La política no suele ser el mejor de los entornos donde fomentar el optimismo entre quienes creemos que un mundo mejor es posible y que incluso entrevemos el modo en que podríamos hacerlo realidad. A los hechos hay que referirse para justificar tanta desesperanza. De tan obvio, mejor no entrar en detalles ni en una larga relación de agravios cívicos por causa del sindiós nacional en el que habitamos.

Administrar lo que es de todos para que beneficie a una mayoría tiene su complejidad, acrecentada cuando se pone en manos de iletrados con carnet pero fieles hasta la náusea a quienes les nombran y como mayor virtud. Son serviciales en régimen de monopolio a su jefe antes que a quienes les pagan el sueldo, que somos usted y yo junto con muchos otros.

Un antídoto contra esa enfermedad del servilismo ineficiente sería prodigar en el organigrama más volandero de la Administración la presencia, con apropiadas dosis de oxigenante autonomía, de aquellos que tienen capacidad y experiencia para el cargo asignado. Tan de sentido común es el planteamiento que resulta de lo más infrecuente.

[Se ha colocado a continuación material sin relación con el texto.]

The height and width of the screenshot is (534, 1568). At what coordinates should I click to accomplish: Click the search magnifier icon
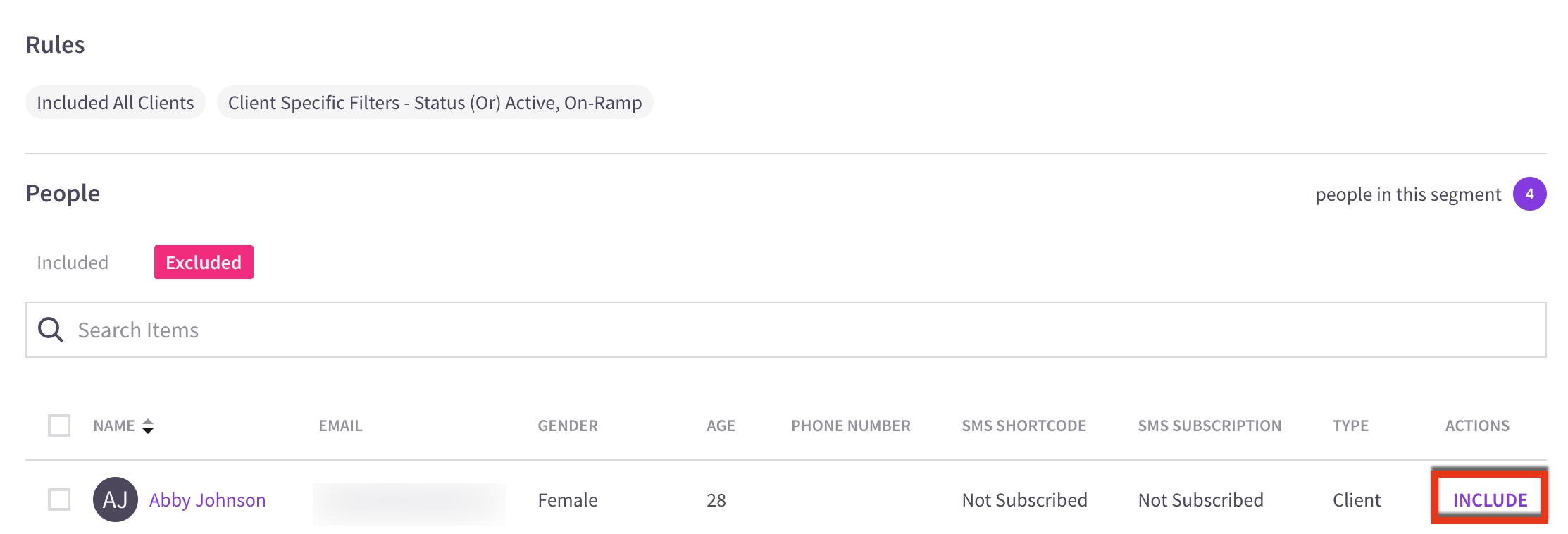pyautogui.click(x=51, y=330)
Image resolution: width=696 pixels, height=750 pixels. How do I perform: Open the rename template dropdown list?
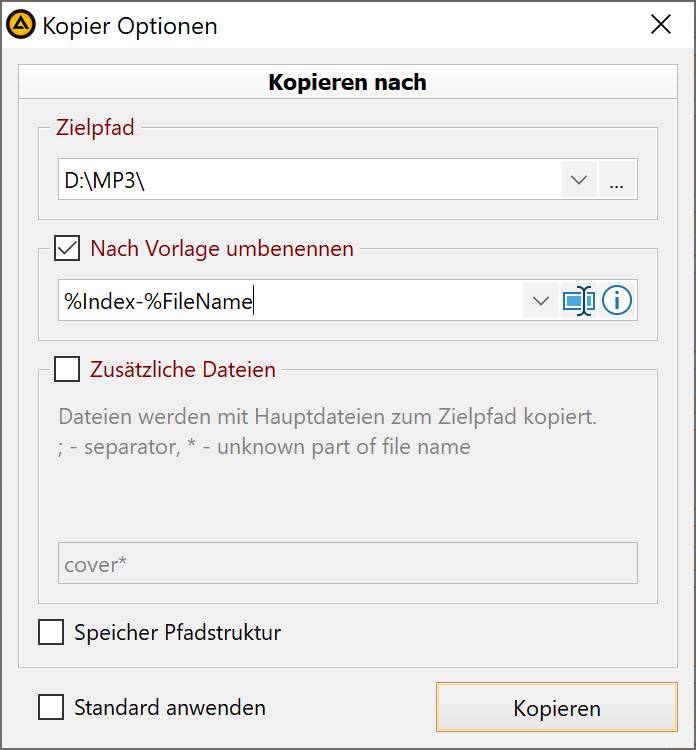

Este lunes nos hemos desayunado en el Diario Ofial de Castilla-La Mancha con la publicación de un decreto que anima a pensar que no todo está perdido.

En apenas cuatro líneas más el encabezamiento, se da cuenta de la llegada de Ainhoa Aguado Sánchez a la Dirección General de Promoción Institucional, de la que pasa a ser titular desde este mismo lunes, 2 de septiembre de 2019. Mucho más extenso que esas breves líneas es su currículum. Ella, que es aún muy joven, salió de la Universidad en 2012 con la carrera de Publicidad y Relaciones Públicas en la mochila, más siete cursos de especialización. A ello ha sumado ya una intensa experiencia profesional en cuatro reconocidas empresas del sector hasta llegar a su despacho en "Doncellas", que es la sede toledana donde empieza ahora a trabajar.

Bienvenida sea, pues, a esa su casa si confirma en los próximos meses que sabe objetivar con datos las tareas encomendadas, optimizar el uso de los fondos públicos y facilitar la sensata colaboración con los medios de comunicación de esta región, entre los que ocupa un puesto destacado desde hace nada menos que 20 años LA CRÓNICA DE GUADALAJARA .

Sea como fuere y sin ella pretenderlo, con su nombramiento ha conseguido ya un primer logro: que algún periodista de larga trayectoria, como este que firma lo que aquí escribe, piense sin desazón que, ya que estamos, estamos para mejorar lo que nos rodea.

Si es con conocimiento y buena voluntad es más probable que ese objetivo sea posible.